If you are beginning to experience hearing loss, you may be wondering if you need hearing aids, and if so, when you should see a doctor to start the process. According to Alvin deTorres, MD, of University of Utah Health, "Early treatment is best. When people, especially older people, are unable to hear for long periods of time, it can cause them to feel detached from the world. In fact, people who use hearing aids have a lower risk of dementia than those who do not use them."
To make sure you understand when and where to get hearing aids, it helps to understand the way hearing loss and hearing aids work.
When you go in to have your hearing tested, an ear, nose and throat doctor is usually who you would visit first. The first thing that they do is check for an excess buildup of earwax or fluid inside the ear.
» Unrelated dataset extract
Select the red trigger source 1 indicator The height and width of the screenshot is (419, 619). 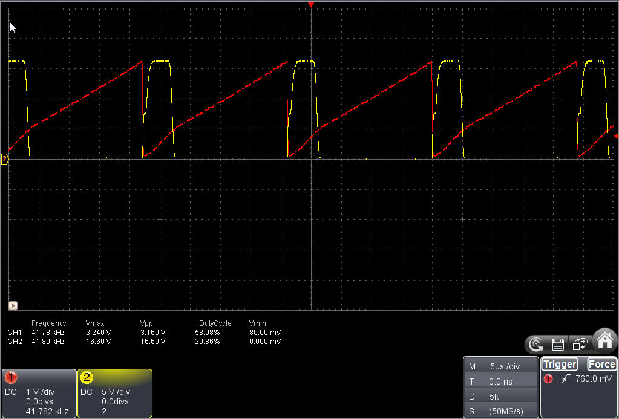548,379
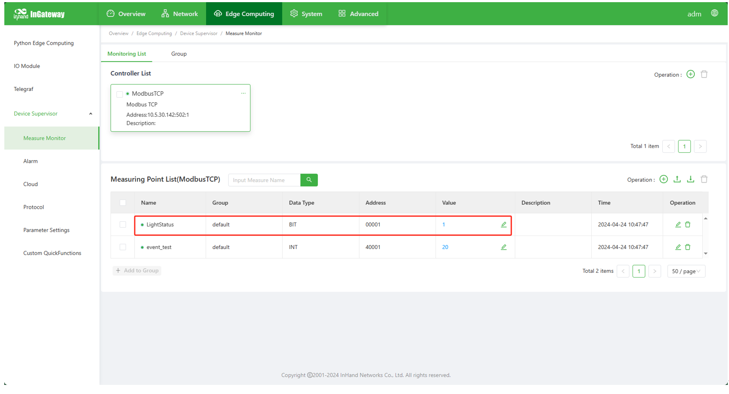Click the export measuring points download icon
The width and height of the screenshot is (729, 394).
pyautogui.click(x=690, y=179)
These are causes of hearing loss that can be fixed, restoring normal hearing.
If these are not the causes, the doctor will do a head and neck exam to identify other types of hearing loss and examine your medical and family history to see if there is a history of hearing loss. If they identify that the problem lies in the eardrum or in the hearing bones, there may be a surgical solution that would not require hearing aids.
If the doctor ends up determining that the cause of the hearing loss is in the inner ear (which is the most common kind of hearing loss), the next step is to go to an audiologist for an audiogram to determine how bad the hearing loss is, which helps determine what kind of hearing aid is needed.
Choosing a Hearing Aid
According to deTorres, "The primary objective of a hearing aid is to amplify sound. That should be the first thing you consider." Hearing aids come in various sizes, with larger sizes having the capability to create louder sound. For this reason, your choice of hearing aid should be based on the degree of hearing loss you are suffering.
Smaller hearing aids can usually fit inside the ear, while larger ones tend to sit behind the ear. Once you have figured out what type of hearing aid you need, you can decide if you need any additional features, like Bluetooth connectivity, longer battery life, rechargeable batteries, and other quality-of-life enhancements. Cost may be a factor, as some insurance providers cover hearing aids while others do not.
It helps to talk through selecting your hearing aid with your medical provider. Once you have the right one in place, you'll be able to connect and communicate with the world around you.